Document passage.
::::

Memoir is one of my favorite genres. Navigating through countless pages of academic writing (and having to produce it) can have different effects on people. More often than not, the very thought of reading can seem impossible. I spent the majority of my Master’s program reading reviews and acquiring books, only to give up after a few pages. In an entire year, I read maybe two books (those other books have been read since, I promise). Given the rigorous nature of the program, this was understandable. Except, it left a rather large hole. When I began my PhD, I promised myself that I would not let that repeat.
The solution I arrived at was to listen to more audiobooks. Now, this does not work for everyone, of course. But for me, it was a good solution. Listening to audiobooks relieved my tired eyes and allowed me to focus on the story (something that is hard to do after researching for hours). I find nonfiction, especially memoirs, to be particularly enjoyable in this format.
Because of the personal nature of memoirs, I have always thought that the authors narrating their work enhanced the audiobook experience. Now, of course, not every author narrates the audio version of their work. To anyone new to audiobooks, audio narration is a profession, and audiobook production an industry of its own.
Recently, award-winning audiobook narrator Lorelei King and director/producer Ali Muirden released a book on the subject. In it, they discuss the different aspects of the profession and provide some useful advice. (King was also recently interviewed by Sarah Wendell of Smart Bitches Trashy Books – worth a listen).
Of course, there are also many fantastic examples of audiobook memoirs narrated by the author. Below, I have listed a few of my personal favourites. Be sure to check out Rioter Laura Sackton’s excellent discussion of Audiobook Memoirs by LGBTQ+ authors, as well, and do share your own favourites in the comments. Happy reading!
Born a Crime by Trevor Noah
Trevor Noah’s autobiographical essay collection is moving, engaging, thought-provoking, and at times really funny. It is a reflection on a childhood and youth in apartheid and post-apartheid South Africa, a commentary on poverty, gender dynamics, race relations, and domestic abuse. What’s more, it is also a love letter to Noah’s mother. I honestly could not imagine anyone else narrating it.
Becoming by Michelle Obama
In the eight years of Michelle Obama being First Lady, I thought I had learned a good amount about her. As she is a very private person, however, what the general public knew about her barely scratched the surface. Her memoir is a rare glimpse into her life and an opportunity to hear her opinions on a range of topics, including but certainly not limited to her time in the White House. The fact that she narrates the audiobook herself is a welcome addition.

::::

Data listing.
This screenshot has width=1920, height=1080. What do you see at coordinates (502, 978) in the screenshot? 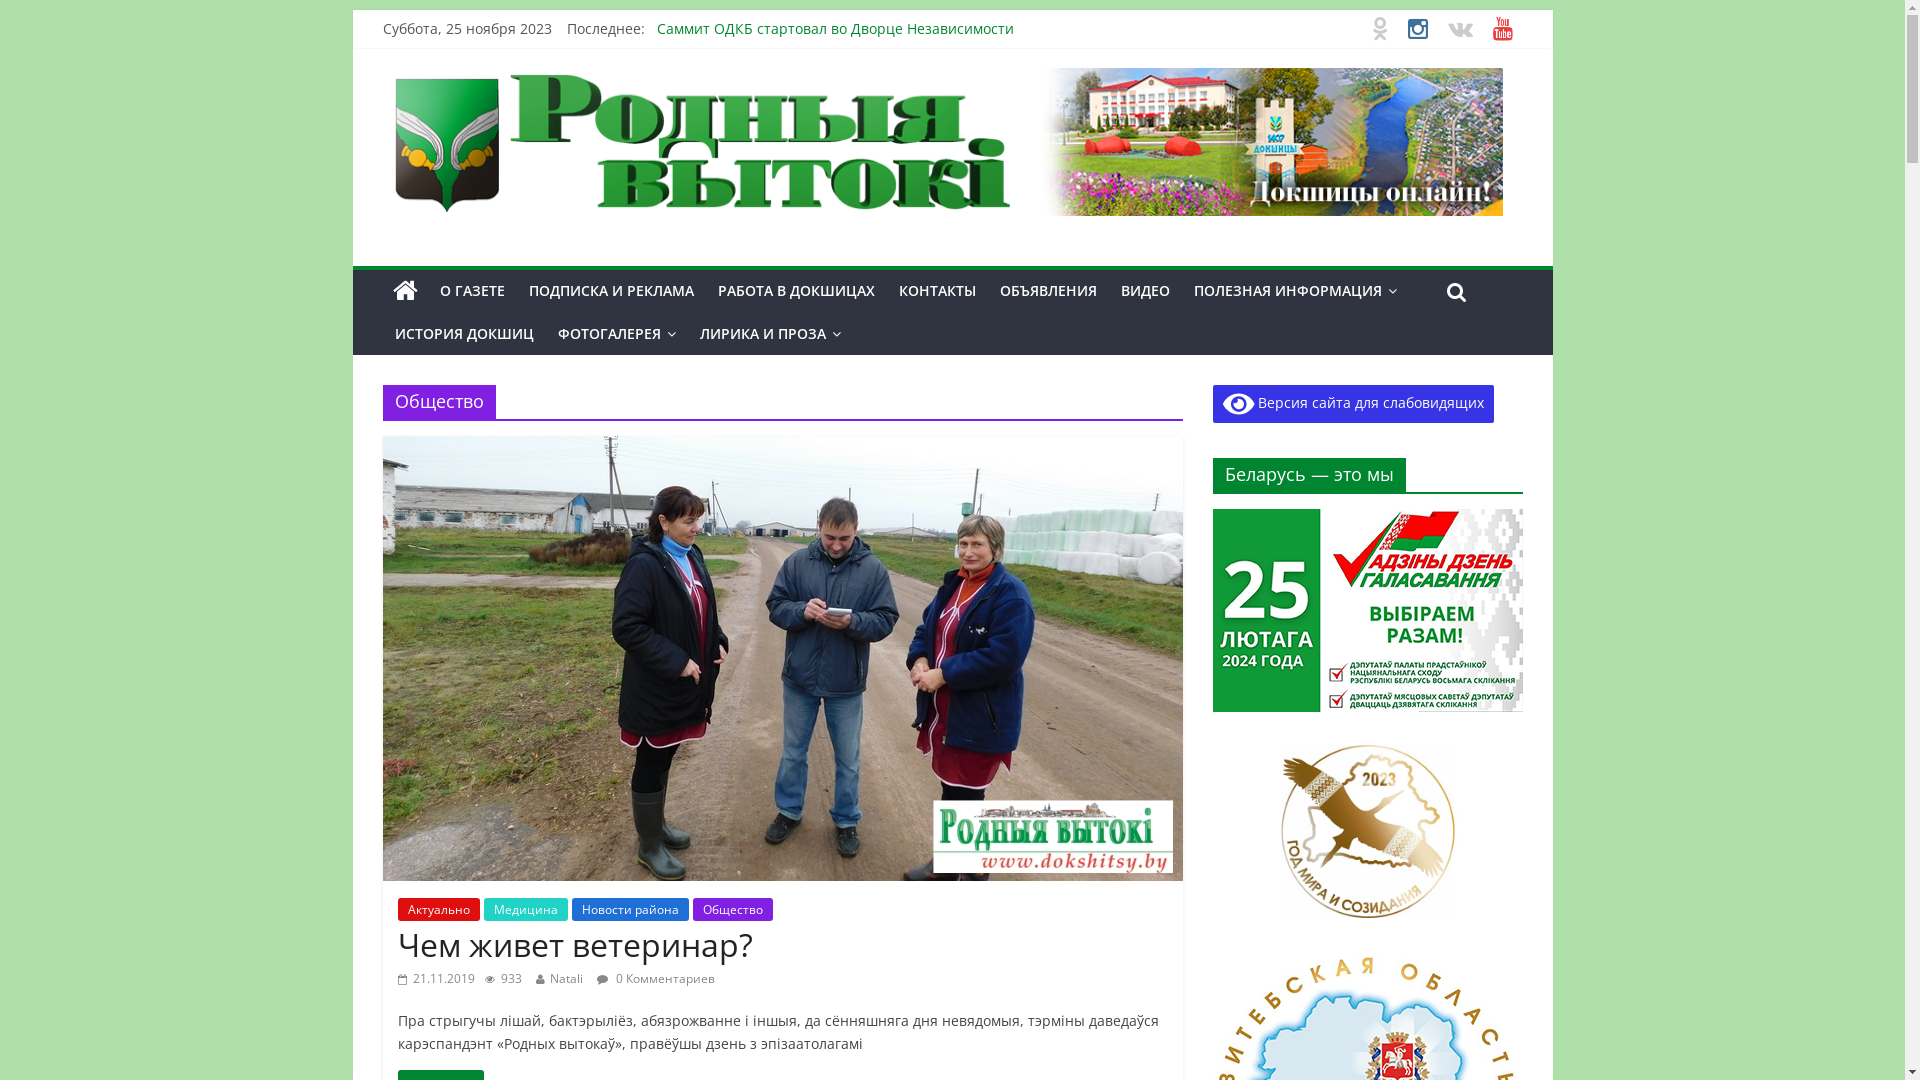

::::

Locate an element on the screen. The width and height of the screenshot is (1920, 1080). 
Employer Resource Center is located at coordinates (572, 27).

::::

What you will do.
• a. From the post about audiobook memoirs, reproduce everything from "Born a Crime" down to "else narrating it.".
• b. In the post about audiobook memoirs, which subjects does the writer say Trevor Noah's essay collection comments on?
• c. Continue the post about audiobook memoirs from the point where it stops.

Task responses.
• a.
Born a Crime by Trevor Noah
Trevor Noah’s autobiographical essay collection is moving, engaging, thought-provoking, and at times really funny. It is a reflection on a childhood and youth in apartheid and post-apartheid South Africa, a commentary on poverty, gender dynamics, race relations, and domestic abuse. What’s more, it is also a love letter to Noah’s mother. I honestly could not imagine anyone else narrating it.

• b.
- poverty
- gender dynamics
- race relations
- domestic abuse

• c.
Not My Father’s Son by Alan Cumming
Cumming’s memoir intertwines two narratives: memories of his childhood in Scotland, growing up under the shadow of an abusive father, and the experience of learning unexpected facts about his family while shooting an episode of Who Do You Think You Are? His writing is balanced and approachable, and his story at times heart-wrenching, at times funny, and always thoughtful and engaging. It is the type of book that – whether in print or on audio – is so engaging that can easily be finished in one sitting.
Year of Yes by Shonda Rhimes
Grey’s Anatomy. Scandal. Private Practice. How to Get Away with Murder. Even if you don’t watch any of these shows, chances are that you have heard of them. As one of the most successful people in television, Shonda Rhymes has a career people can dream of. Yet things are not always so simple or perfect. When a comment from her sister over Thanksgiving inspired her to the challenge of facing her fears and saying “yes” to experiences and actions that made her uncomfortable, it changed her life. This profound, funny memoir is the result of that year.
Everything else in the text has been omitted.